Futurevisions of .NET/General programming

the_lmich

New member
Joined
Sep 28, 2004
Messages
2
Location
Rurgebiet/Germany
Hello girls and guys,

Ill finish my education as an it-specialist in the beginning of 2005. Till then Ill have learned all about the NET-Framework .. all thats interesting for an application-developer. (ie. prepared for MCAD, webforms with c#, winforms vb-net, ado.net, and so on ...)

I got expirience in coding html, js, css, php, c++, pascal ... started in the late 80s with 6510 coding ... started an stuy in computer science and-so-on ... :-)

Enough self-praise :D Heres my question:
In focus of what .NET 2005 has got to offer, we are going to do more and more click-and-move-work. The effect isnt only, that everything will be developed faster; on the other hand "coding" will also be available for more people then ever.

What I think now (while Im worrying about my future) is the following:
Real coders only got chances to build compilers, frameworks, components near to hardware. What about the others? Are projects getting so complex in the next two years that we really have a need of easy-going-developement? Or is it useful to learn some architectual competences, because architectures couldnt be generated by machines yet?
I also got high graphical abilities - sometimes I think that this must be the solution of all questions. A combination between gfx and coding must be a good base for doing my work in internet-agencies.

Im confused about that for over weeks and Im really afraid of loss of job-opportunities. Maybe you could give me hope by showing your own experiences and thoughts.

By the way: Im thirty, got 16 years experience.

Thanks a lot in advance,
:-) Torsten

PS: Im from germany, so Ill apologise for all the incorrect grammar and orthography.
 
Last edited by a moderator:
When I saw all these wizard-like functionalities in VS2005, I thought the same thing. This will probably bring more programmers into the .NET world but not developers, developers still require experience and expertise, but then again many employers dont really care - as long as they can save a buck. :)

I guess time will tell.
 
My sentiments exactly. Programming is about learning the code, developing is about designing and implementing.

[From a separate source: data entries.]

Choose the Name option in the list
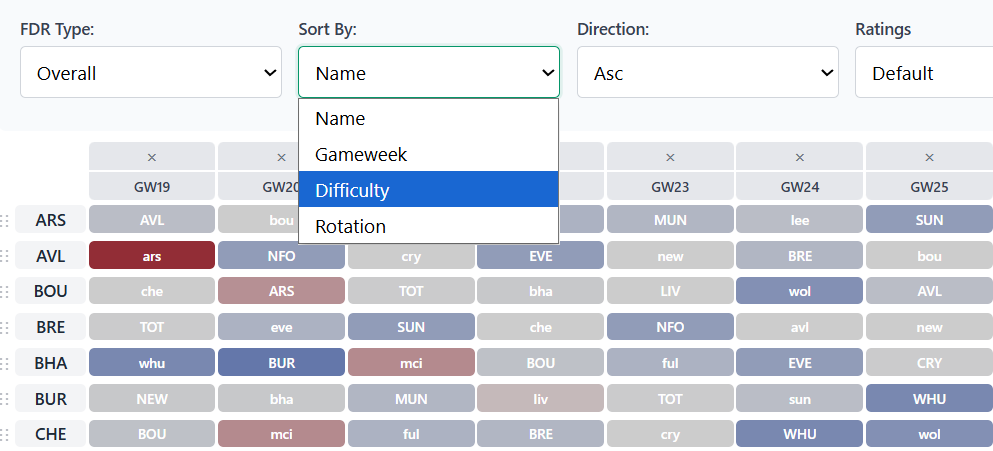 pyautogui.click(x=428, y=118)
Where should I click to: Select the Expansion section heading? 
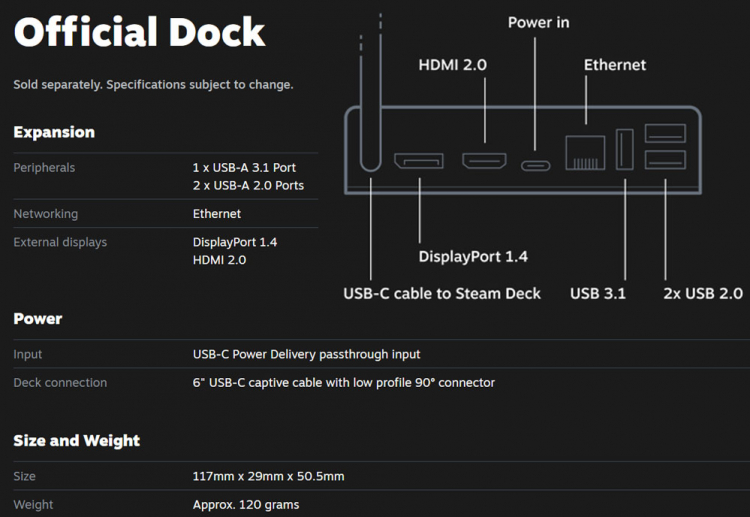click(x=54, y=132)
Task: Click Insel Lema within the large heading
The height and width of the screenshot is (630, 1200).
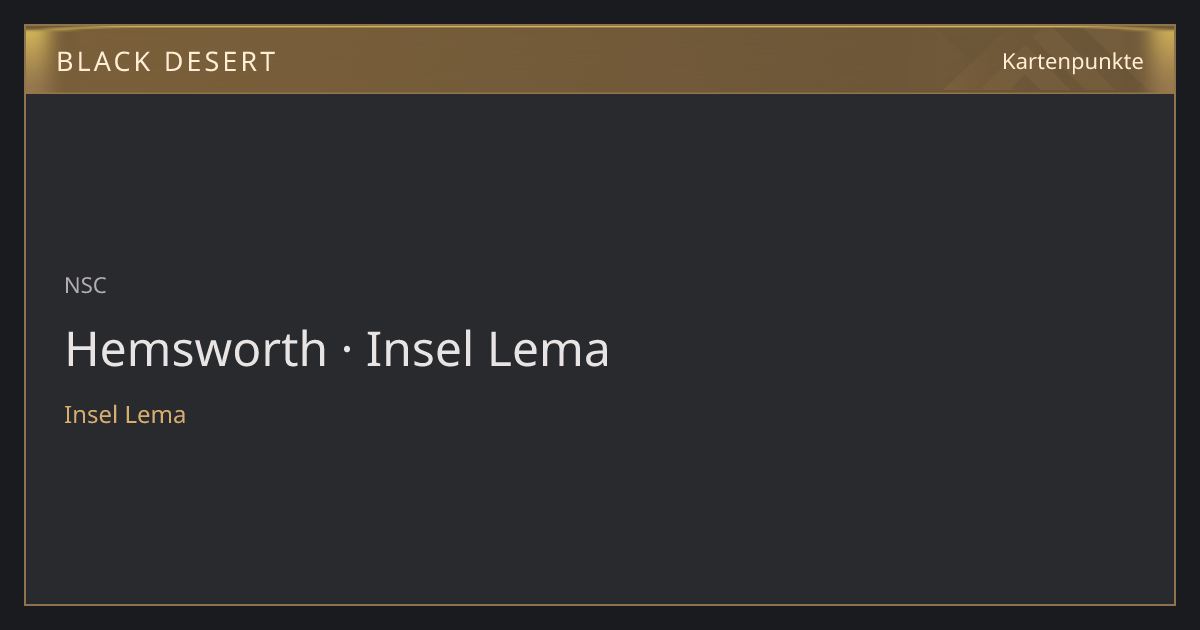Action: 487,349
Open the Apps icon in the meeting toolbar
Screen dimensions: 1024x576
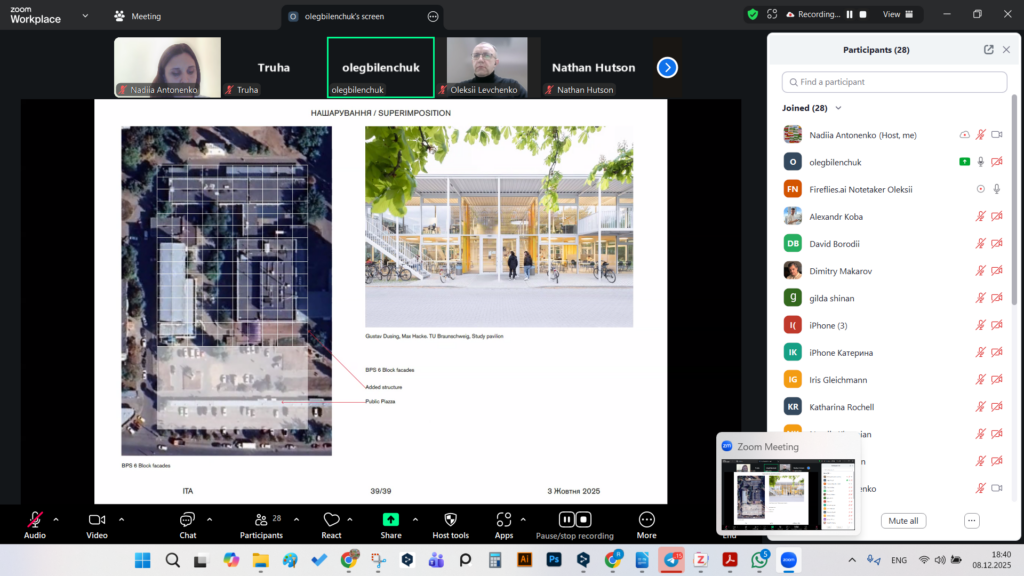click(503, 519)
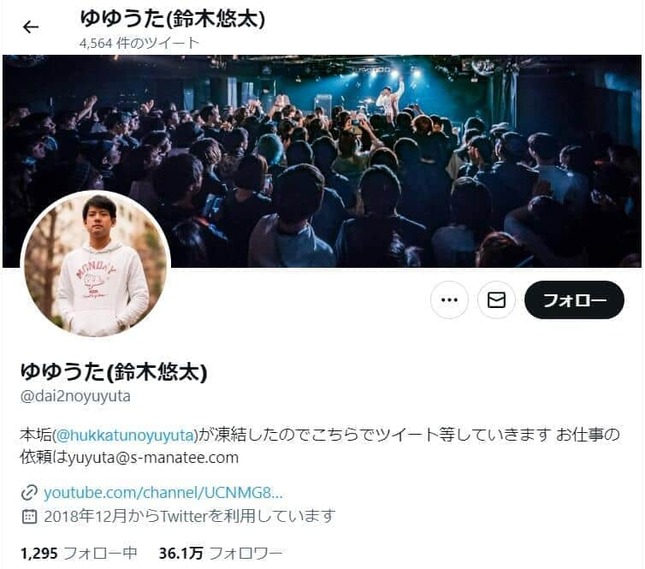
Task: View the 36.1万 フォロワー followers list
Action: pyautogui.click(x=221, y=553)
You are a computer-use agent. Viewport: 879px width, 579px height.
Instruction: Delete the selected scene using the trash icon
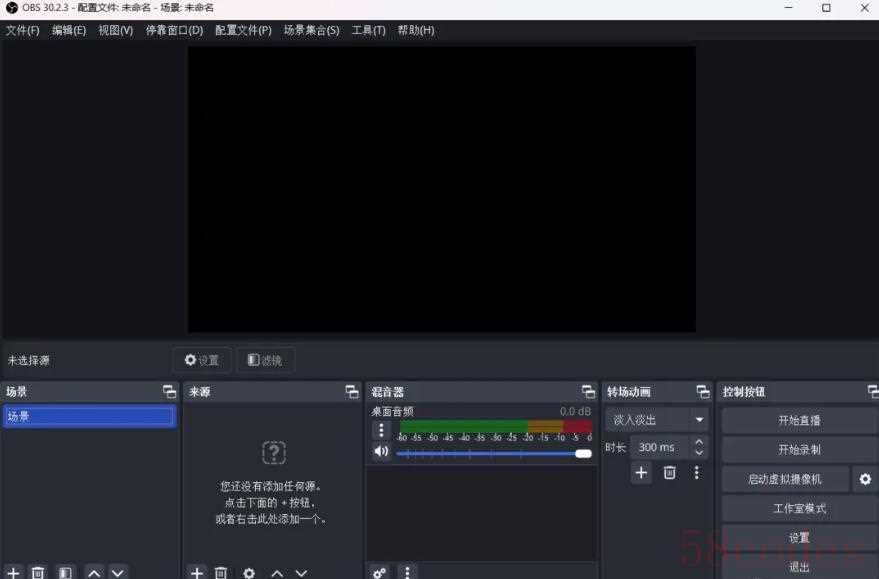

My lecturer always told us to go into design, the implementation will eventually be incredibly simple and testing is mind numbing. Design is where the money is, or will be.
 
Damn guys,

I hoped youd get me some good news. :o But it seems I was rigth with my thoughts. Design is the only strategy to achieve success in this global ****.

Good bye LDA, STA, CMP ... welcome aggregation, entities and use-cases ... :o

Thats what my father must have felt in the early eighties as his boss said "Sorry, we dont need your merchant abilities anymore - we now have this really cute calculating machines, called computers."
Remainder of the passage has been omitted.